Portland, Ore. -- IBM Corp.'s T.J. Watson Research Center has crafted an experimental IC that uses a single-molecule nanotube as the common transistor channel for five CMOS-like inverters wired as a ring oscillator. The fully integrated device, which reportedly runs 400,000 times faster than the fastest nanotube-based circuits developed at other labs, could serve as a blueprint for integrating nanotube transistors into production CMOS chips.
Experimental methods of adding nanotube-based transistors to standard CMOS circuits have been tried at IBM and elsewhere, but all have had to fall back on manual manipulations with an atomic-force microscope or have had to resort to exotic processing steps. But the new work demonstrates that fully integrated circuits are possible by growing nanotubes in place on a standard silicon substrate and then adding metallization layers using standard photolithographic techniques. It also demonstrates that standard CMOS circuitry can be crafted with the nanotube serving as the channel for both p-and n-type transistors.
The work builds on an achievement declared in 2001, when IBM demonstrated the use of nanotubes to enable a transistor channel measuring 15 angstroms (1.5 nanometers)--over 40 times smaller than the tiniest features on today's state-of-the-art 65-nm silicon ICs. The ring oscillator experiment "was a difficult project, with many troublesome process steps, but the performance we gained was better than anyone else has achieved before," said Phaedon Avouris, an IBM fellow and manager of the Nanometer Scale Science and Technology program at the T.J. Watson center (Yorktown Heights, N.Y.). "A ring oscillator is the standard way of learning how to optimize a new IC process.
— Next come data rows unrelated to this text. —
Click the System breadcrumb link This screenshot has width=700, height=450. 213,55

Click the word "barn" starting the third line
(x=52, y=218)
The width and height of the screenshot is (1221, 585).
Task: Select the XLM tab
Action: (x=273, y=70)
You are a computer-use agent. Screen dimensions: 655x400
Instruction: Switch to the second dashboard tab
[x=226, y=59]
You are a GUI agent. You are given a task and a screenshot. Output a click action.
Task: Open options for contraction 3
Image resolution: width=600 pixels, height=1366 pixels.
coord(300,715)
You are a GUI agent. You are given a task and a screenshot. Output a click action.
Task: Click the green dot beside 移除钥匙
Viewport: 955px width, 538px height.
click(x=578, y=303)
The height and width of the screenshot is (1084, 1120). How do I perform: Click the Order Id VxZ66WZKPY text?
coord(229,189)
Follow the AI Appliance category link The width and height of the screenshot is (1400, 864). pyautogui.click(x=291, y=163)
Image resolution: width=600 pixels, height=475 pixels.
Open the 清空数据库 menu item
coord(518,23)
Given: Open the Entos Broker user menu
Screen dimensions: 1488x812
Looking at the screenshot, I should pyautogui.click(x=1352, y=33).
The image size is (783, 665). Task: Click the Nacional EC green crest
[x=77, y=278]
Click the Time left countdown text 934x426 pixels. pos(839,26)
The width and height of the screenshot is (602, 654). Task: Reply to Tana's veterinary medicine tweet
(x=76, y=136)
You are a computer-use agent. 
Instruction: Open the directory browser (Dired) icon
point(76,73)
We are characterizing the use of nanotubes as an electronic material in real ICs."
Using single-molecule nanotubes for each device on future ICs could simplify manufacturing and provide the kind of rigorous consistency needed to adapt commercial CMOS processes for use with carbon nanotube transistors, Avouris said.
The IBM work is "a positive development, as we have moved nanotubes from the transistor to the circuit level, which enables the industry to begin looking at the system level," said Dean Freeman, research director for Gartner Dataquest.
Earlier efforts to build working circuits from carbon nanotube transistors--including projects at Stanford University and the Netherlands' Delft University of Technology--failed to achieve full integration, instead requiring external wiring to connect the devices into a circuit. As a result of the mismatch between the current-driving capabilities of the tubes' nanoscale channels and those of the millimeter-scale cable, the performance of the prior attempts topped out at 200 Hz.
At 80 MHz, the IBM device's performance "is not state-of-the-art yet," Avouris said. "But we know how to get there from here, because all that remains are engineering problems."
"We think that all we have to do is optimize our current design to get perhaps half-a-gigahertz performance," said Joerg Appenzeller, a member of the technical staff at the T.J. Watson center. "And we already have plans on how to change our design to achieve hundreds of gigahertz."
According to IBM, the limiting factor is not the nanotube, which can switch at up to 1 terahertz (1,000 gigahertz), but the parasitic capacitance that results from the more than 300x size difference between the 15-Å-wide nanotube and the 500-nm-wide electrodes that connect to it.
"For the signal to propagate from inverter to inverter, it had to charge the relatively large capacitance of the gate," said Avouris. That limited performance. "But we know how to make the parasitic capacitance smaller by shrinking the electrodes, and we are re-engineering the basic carbon nanotube transistor design for ultralow parasitic capacitance."
IBM estimates that it will be 10 years before it has fully optimized the process for use with standard CMOS chips. By 2016, however, the International Technology Roadmap for Semiconductors predicts CMOS features will have shrunk below 20 nm, lessening the mismatch between silicon feature sizes and carbon nanotubes.